Re: Node keeps crashing under load

Posted by Ilya Kasnacheev <il...@gmail.com>.

Hello!

I can see a lot of errors like this one:

[04:05:29,268][INFO][tcp-comm-worker-#1%Server%][ZookeeperDiscoveryImpl]
Created new communication error process future
[errNode=598e3ead-99b8-4c49-b7df-04d578dcbf5f, err=class
org.apache.ignite.IgniteCheckedException: Failed to connect to node (is
node still alive?).
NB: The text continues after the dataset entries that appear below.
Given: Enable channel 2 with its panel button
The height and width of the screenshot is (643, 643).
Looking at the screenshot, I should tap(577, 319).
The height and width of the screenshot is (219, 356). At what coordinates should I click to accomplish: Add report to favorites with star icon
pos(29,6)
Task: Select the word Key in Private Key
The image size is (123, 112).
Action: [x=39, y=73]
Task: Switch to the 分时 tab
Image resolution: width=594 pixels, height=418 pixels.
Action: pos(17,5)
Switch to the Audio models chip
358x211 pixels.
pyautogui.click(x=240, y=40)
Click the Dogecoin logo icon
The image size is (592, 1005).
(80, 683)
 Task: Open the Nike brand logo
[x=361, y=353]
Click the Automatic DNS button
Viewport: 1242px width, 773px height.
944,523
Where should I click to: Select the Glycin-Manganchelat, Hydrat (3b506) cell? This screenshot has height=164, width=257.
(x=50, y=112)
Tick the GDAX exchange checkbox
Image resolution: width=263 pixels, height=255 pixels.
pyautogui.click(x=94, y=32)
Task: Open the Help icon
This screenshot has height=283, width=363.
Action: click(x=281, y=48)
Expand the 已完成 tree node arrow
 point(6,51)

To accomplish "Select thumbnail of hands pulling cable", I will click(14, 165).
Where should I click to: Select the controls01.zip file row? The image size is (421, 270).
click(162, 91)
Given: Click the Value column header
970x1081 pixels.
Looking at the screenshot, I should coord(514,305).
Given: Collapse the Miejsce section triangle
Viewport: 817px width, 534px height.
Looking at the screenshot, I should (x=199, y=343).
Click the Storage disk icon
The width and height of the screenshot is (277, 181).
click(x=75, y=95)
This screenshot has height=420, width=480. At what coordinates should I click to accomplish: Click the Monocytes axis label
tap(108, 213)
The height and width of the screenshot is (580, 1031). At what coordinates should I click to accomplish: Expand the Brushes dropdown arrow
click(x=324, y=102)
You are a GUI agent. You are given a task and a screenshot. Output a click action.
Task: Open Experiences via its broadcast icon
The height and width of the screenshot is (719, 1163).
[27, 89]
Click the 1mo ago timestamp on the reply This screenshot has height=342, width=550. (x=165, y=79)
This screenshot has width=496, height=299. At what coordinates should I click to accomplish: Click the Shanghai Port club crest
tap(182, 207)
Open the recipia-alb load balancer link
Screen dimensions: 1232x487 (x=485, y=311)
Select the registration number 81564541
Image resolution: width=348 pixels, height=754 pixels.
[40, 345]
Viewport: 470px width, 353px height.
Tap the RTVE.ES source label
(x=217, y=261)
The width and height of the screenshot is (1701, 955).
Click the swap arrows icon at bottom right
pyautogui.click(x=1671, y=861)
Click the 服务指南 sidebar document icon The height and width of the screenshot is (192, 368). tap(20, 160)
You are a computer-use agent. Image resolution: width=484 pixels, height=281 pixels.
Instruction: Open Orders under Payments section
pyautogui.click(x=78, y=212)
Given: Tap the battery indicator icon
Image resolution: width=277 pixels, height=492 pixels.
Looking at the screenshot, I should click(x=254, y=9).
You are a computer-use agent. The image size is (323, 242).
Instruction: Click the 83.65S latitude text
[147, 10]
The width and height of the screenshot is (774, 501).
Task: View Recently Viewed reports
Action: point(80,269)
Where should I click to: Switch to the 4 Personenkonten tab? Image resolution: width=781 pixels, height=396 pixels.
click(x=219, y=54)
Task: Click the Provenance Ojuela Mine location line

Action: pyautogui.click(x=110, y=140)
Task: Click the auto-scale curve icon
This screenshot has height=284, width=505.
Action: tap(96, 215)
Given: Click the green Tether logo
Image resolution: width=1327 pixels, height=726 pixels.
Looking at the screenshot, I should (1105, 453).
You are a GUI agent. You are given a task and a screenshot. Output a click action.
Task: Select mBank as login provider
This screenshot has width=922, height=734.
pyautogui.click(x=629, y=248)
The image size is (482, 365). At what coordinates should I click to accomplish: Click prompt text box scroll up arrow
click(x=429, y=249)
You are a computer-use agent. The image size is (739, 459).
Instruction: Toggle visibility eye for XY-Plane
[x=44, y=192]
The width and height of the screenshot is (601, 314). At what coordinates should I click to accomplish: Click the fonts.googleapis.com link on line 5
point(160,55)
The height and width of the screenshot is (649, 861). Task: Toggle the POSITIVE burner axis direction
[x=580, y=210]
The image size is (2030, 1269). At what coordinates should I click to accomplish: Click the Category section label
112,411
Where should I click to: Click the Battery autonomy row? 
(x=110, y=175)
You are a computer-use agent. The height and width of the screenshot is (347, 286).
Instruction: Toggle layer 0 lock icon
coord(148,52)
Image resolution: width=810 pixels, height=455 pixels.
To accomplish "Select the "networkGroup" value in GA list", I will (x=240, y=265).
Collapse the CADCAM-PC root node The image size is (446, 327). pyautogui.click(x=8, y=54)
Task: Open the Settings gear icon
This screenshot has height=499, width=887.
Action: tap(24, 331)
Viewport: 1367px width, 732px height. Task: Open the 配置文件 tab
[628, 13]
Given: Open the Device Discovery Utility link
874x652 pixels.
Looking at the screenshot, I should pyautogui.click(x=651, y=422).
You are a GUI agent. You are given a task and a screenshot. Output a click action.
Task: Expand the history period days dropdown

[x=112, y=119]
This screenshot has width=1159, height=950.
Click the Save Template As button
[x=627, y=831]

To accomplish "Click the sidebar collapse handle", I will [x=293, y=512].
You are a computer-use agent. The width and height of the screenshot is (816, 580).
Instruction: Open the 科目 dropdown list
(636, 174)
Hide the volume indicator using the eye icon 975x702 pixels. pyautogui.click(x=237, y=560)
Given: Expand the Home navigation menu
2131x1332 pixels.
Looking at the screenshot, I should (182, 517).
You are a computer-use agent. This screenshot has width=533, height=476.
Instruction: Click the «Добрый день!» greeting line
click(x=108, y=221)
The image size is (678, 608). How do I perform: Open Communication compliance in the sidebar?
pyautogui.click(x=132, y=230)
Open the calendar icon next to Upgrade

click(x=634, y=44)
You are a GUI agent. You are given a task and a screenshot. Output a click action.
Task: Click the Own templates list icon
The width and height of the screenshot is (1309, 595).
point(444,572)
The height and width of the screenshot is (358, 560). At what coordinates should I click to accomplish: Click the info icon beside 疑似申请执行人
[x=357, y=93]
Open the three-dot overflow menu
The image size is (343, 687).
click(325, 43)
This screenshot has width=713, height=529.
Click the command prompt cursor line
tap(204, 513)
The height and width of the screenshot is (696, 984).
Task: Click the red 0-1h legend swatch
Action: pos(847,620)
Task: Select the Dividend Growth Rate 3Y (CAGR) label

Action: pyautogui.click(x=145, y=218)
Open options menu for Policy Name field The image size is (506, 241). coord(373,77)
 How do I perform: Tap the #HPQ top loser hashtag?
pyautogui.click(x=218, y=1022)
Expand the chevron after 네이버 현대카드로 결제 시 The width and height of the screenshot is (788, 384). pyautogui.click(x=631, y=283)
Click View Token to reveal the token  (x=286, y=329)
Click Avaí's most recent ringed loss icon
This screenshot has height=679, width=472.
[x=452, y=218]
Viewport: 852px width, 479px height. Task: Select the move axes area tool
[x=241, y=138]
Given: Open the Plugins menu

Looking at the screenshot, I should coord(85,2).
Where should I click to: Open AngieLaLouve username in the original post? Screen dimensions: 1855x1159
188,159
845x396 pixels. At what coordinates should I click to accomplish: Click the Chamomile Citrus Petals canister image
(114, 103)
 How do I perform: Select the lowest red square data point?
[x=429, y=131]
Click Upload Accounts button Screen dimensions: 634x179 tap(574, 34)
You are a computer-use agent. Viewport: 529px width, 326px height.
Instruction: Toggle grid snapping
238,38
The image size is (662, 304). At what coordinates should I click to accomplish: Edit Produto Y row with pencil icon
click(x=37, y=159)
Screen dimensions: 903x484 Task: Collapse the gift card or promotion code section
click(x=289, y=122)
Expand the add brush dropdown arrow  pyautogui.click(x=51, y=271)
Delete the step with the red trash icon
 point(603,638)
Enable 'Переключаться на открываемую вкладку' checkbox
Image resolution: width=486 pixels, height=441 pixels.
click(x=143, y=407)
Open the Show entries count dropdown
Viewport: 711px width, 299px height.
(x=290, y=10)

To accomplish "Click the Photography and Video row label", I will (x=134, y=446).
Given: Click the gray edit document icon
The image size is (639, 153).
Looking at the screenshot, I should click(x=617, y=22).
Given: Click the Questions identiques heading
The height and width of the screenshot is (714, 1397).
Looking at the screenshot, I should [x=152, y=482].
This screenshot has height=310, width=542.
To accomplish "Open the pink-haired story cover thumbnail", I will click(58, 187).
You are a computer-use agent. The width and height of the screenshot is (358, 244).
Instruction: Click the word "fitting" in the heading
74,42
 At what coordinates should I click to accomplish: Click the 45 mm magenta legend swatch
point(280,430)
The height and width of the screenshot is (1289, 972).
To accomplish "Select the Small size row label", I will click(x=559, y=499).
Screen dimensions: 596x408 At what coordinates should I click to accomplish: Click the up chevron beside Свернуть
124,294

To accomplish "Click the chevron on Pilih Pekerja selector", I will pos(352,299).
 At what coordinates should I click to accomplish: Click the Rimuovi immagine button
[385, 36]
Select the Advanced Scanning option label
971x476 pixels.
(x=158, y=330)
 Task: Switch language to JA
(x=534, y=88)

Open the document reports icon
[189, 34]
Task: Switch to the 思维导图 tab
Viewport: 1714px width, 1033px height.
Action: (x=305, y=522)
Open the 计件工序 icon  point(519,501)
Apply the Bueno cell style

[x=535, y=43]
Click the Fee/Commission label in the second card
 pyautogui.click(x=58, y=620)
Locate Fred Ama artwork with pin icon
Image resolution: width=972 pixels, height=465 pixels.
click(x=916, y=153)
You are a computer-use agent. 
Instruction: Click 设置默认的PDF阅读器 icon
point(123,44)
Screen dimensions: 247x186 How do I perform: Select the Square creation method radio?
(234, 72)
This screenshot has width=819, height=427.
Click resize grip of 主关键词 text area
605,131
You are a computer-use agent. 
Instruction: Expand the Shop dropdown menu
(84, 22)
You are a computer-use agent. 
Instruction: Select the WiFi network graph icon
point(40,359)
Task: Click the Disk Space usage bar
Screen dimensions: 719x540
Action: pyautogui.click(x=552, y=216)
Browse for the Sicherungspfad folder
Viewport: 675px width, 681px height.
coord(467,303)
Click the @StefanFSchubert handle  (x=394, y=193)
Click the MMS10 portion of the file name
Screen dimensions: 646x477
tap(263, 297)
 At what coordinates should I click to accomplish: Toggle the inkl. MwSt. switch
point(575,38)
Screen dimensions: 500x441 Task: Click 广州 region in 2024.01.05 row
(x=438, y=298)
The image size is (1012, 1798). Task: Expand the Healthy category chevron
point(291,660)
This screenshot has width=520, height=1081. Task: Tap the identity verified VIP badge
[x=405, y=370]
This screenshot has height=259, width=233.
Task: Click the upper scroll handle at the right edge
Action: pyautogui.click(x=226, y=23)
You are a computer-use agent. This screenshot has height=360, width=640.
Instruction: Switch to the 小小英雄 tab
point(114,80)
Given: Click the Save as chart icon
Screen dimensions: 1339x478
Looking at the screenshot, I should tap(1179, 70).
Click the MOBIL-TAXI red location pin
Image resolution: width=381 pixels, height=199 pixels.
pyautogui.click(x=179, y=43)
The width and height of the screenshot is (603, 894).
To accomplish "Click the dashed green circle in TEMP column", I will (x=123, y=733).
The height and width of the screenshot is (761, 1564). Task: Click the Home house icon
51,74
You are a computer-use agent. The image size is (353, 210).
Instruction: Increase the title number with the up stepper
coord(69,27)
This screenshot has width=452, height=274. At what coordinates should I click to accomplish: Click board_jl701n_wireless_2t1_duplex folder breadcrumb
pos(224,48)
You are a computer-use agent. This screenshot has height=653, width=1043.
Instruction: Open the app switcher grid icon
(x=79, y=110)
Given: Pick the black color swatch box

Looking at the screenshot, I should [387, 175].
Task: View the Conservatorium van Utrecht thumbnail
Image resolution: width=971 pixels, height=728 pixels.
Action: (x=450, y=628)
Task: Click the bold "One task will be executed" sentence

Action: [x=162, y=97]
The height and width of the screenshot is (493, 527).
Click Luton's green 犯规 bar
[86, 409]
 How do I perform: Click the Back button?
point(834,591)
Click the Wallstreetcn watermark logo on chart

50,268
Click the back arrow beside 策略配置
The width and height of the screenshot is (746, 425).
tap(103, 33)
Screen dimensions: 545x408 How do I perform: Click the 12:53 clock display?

Make sure that each ComputeTask and cache Transaction
has a timeout set in order to prevent parties from waiting forever in case
of network issues [nodeId=598e3ead-99b8-4c49-b7df-04d578dcbf5f,
addrs=[ip-172-17-0-1.ap-south-1.compute.internal/172.17.0.1:47100,
ip-172-21-85-213.ap-south-1.compute.internal/172.21.85.213:47100,
/0:0:0:0:0:0:0:1%lo:47100, /127.0.0.1:47100]]]

I think the problem is, you have two nodes, they both have 172.17.0.1
address but it's the different address (totally unrelated private nets).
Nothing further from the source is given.